PC specification for Mascot Server

Introduction

Any recent, high specification PC containing either Intel or AMD processor(s) should make a suitable platform for Mascot. If you are buying a new PC, then a dual processor system, or one which can be upgraded to dual processors, will be a good investment. Systems with more than two processors usually carry a substantial price premium. If you plan to do high throughput work, and need to run Mascot on more than two processors, a cluster of dual processor boxes will usually offer the most cost effective solution.

If you don’t have time to read the whole of this document, then choose a system with the highest speed quad core processor(s) that are available, at least 4GB of RAM (preferably 8Gb), a 64 Bit operating system, and the largest SATA hard disks available (at least 500Gb).

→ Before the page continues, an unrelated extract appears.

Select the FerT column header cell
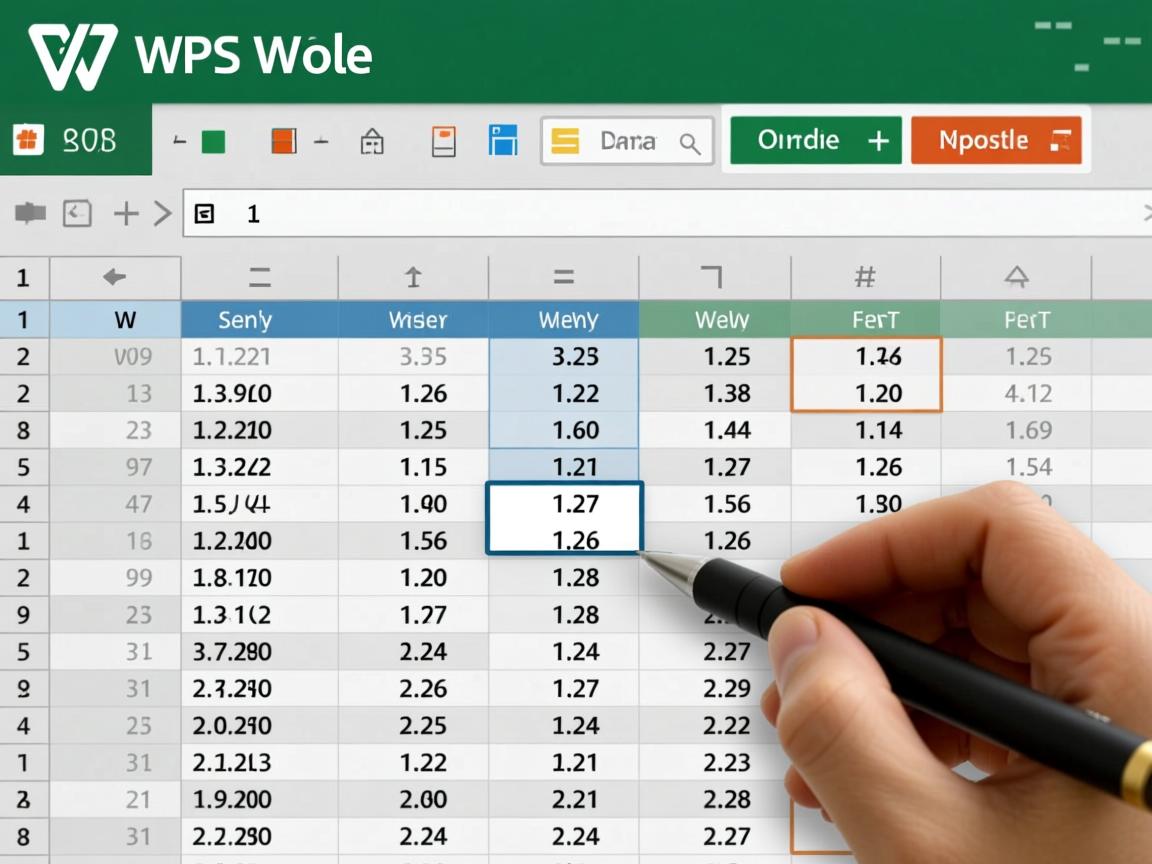1152x864 pixels. [x=875, y=320]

For a 2 CPU Mascot license, you will need a computer with 2 quad core processors.

This presentation, given at our ASMS Workshop and User Meeting in 2010 contains additional information.

Processor (CPU)

The two main PC processor manufacturers are Intel and AMD. Matrix Science does not currently support Mascot on other PC processors such as Itanium.

We have observed excellent scalability with dual processor systems running under Microsoft Windows and Linux. That is, throughput from a dual processor system comes very close to double that obtained from a single processor. However, we cannot predict or guarantee the scalability of Mascot on hardware configurations that have not been specifically tested.

Processor Speed

The main factors affecting Mascot performance are processor clock speed and number of cores.

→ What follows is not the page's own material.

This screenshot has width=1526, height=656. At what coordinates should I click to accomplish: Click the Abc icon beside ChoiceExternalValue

It is not possible to compare processor speeds directly for different architectures. For example, a system with a 1.8GHz AMD Opteron will run a Mascot search in about the same time as another system with a 3.2GHz Intel Xeon processor. For any given processor type, the search speed will be to be proportional to processor speed unless:

  • Disk access becomes a bottleneck, possibly because the FASTA sequence database has to be read into memory from disk (see section on RAM below) or
  • The processor cache is too small and causes a bottleneck between processor and memory.

Multiple Cores

Intel and AMD both released their first dual core processors in early 2005. Most Mascot searches scale linearly with the number of cores.

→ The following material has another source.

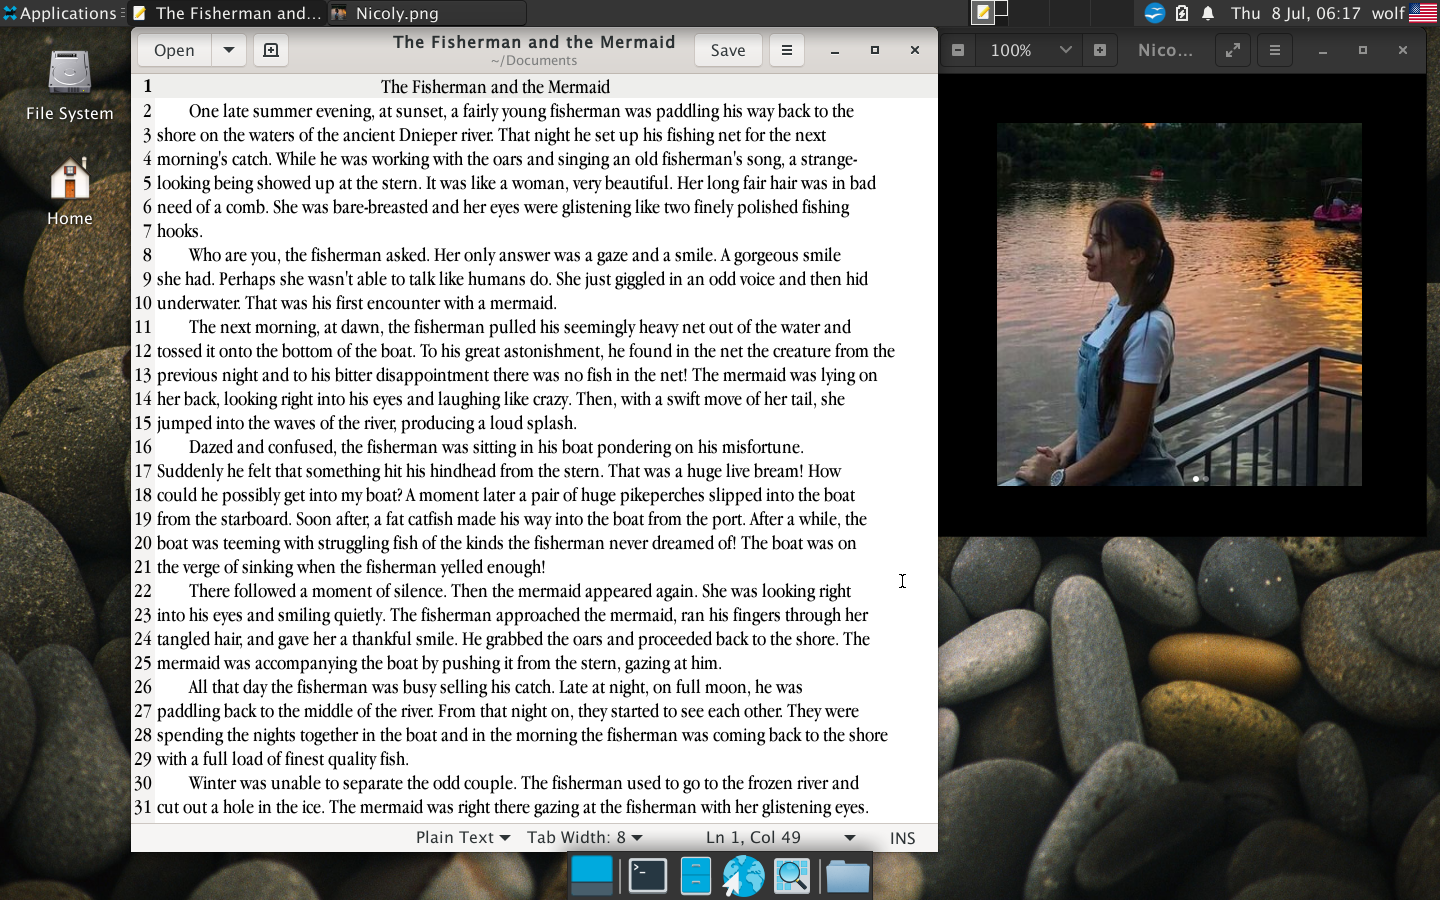1440x900 pixels.
Task: Switch keyboard layout via the US flag
Action: 1423,13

Mascot 2.3 supports up to 4 cores per licence. For example, to use all cores on a system with:

  • 1 x quad core processor requires a single processor Mascot licence
  • 1 x eight core processor requires a dual processor Mascot licence
  • 2 x dual core processors requires a single processor Mascot licence
  • 2 x 6-core processors requires a 3 processor Mascot licence

For versions of Mascot prior to Mascot 2.3 on systems with dual or quad core processors, Mascot is licensed on a “per socket” basis. A system with 2 x dual core processors, for example, requires a 2 cpu Mascot license to use all 4 cores.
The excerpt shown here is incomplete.